- **Prompt**: Give back exactly the lines of the material below, starting with the line with "English (82, 272)" and going on through the line with "(+506) 2670-1004 (190, 103)".

◆ ◆ ◆ ◆ ◆ ◆ ◆

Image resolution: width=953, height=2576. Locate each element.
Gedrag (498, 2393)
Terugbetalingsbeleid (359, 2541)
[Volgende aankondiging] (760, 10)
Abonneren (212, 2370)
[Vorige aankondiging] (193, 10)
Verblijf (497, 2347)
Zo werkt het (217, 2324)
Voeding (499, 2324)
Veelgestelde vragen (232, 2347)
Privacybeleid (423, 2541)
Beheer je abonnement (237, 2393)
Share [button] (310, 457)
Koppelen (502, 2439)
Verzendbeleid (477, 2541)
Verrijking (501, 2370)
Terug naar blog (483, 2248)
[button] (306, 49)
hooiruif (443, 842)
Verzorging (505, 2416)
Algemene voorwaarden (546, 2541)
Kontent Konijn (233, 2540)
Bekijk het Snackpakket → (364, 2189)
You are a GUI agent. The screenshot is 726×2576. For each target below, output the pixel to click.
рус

◆ ◆ ◆ ◆ ◆ ◆ ◆

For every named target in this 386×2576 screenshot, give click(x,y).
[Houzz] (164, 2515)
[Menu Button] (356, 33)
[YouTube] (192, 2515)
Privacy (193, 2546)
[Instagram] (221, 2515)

◆ ◆ ◆ ◆ ◆ ◆ ◆

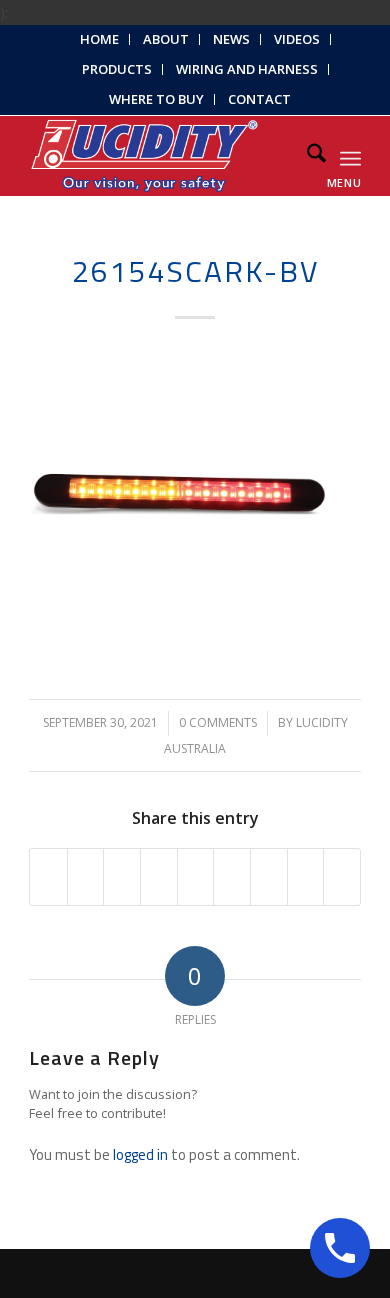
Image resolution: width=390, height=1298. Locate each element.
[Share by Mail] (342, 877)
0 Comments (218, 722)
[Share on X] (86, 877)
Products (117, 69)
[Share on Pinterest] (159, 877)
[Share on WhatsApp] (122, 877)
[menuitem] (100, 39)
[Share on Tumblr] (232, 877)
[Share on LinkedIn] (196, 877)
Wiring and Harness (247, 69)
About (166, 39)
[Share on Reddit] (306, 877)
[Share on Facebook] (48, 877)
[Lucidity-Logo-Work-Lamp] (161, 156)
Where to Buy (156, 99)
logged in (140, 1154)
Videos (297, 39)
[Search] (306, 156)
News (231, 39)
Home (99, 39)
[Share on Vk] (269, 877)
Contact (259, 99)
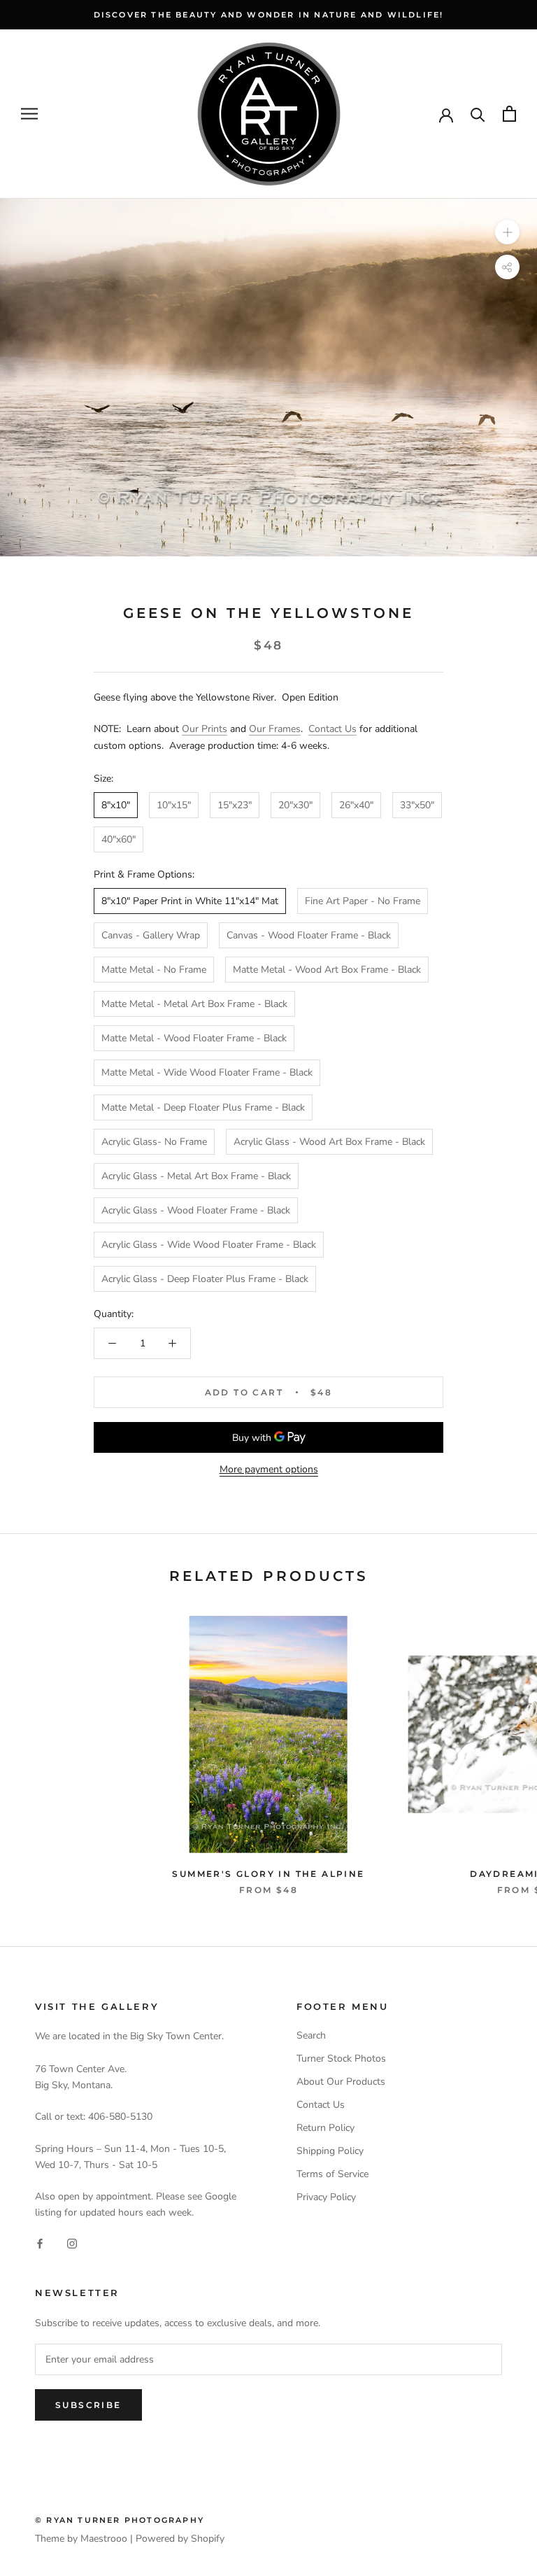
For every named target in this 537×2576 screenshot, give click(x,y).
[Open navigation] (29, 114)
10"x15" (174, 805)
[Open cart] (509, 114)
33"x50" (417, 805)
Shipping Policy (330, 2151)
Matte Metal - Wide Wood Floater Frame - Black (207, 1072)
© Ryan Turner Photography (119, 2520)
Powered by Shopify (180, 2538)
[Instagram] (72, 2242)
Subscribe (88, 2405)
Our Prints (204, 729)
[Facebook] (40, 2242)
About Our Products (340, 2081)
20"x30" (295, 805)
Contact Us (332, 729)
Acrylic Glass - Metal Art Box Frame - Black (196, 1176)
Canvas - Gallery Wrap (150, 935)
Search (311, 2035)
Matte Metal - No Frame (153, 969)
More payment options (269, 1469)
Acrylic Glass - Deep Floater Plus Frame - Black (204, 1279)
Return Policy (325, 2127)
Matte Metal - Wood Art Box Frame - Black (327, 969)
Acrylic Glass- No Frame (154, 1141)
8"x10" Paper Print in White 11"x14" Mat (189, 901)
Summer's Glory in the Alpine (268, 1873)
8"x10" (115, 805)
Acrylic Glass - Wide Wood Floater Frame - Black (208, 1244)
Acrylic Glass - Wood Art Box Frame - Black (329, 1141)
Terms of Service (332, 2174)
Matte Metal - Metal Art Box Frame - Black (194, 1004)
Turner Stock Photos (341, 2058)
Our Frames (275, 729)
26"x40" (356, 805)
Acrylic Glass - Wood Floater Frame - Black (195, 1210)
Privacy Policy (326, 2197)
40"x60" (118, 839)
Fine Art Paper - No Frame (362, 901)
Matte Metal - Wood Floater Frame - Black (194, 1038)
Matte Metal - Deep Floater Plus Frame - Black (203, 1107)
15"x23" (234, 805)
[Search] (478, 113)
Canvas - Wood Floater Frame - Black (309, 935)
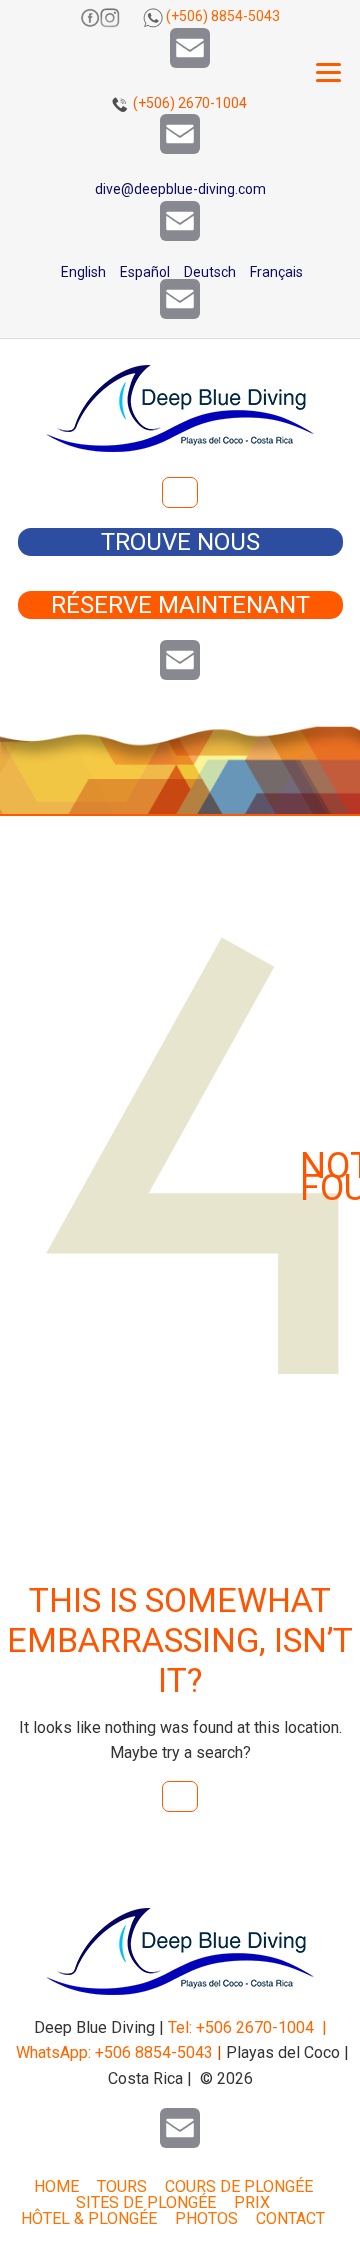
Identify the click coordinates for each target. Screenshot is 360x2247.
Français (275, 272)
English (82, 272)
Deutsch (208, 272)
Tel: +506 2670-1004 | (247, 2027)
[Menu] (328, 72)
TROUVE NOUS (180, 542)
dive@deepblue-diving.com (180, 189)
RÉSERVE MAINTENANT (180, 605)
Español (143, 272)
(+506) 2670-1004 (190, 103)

◆ ◆ ◆ ◆ ◆ ◆ ◆

- **Response to the task**:
English (82, 272)
Deutsch (208, 272)
Tel: +506 2670-1004 | (247, 2027)
[Menu] (328, 72)
TROUVE NOUS (180, 542)
dive@deepblue-diving.com (180, 189)
RÉSERVE MAINTENANT (180, 605)
Español (143, 272)
(+506) 2670-1004 (190, 103)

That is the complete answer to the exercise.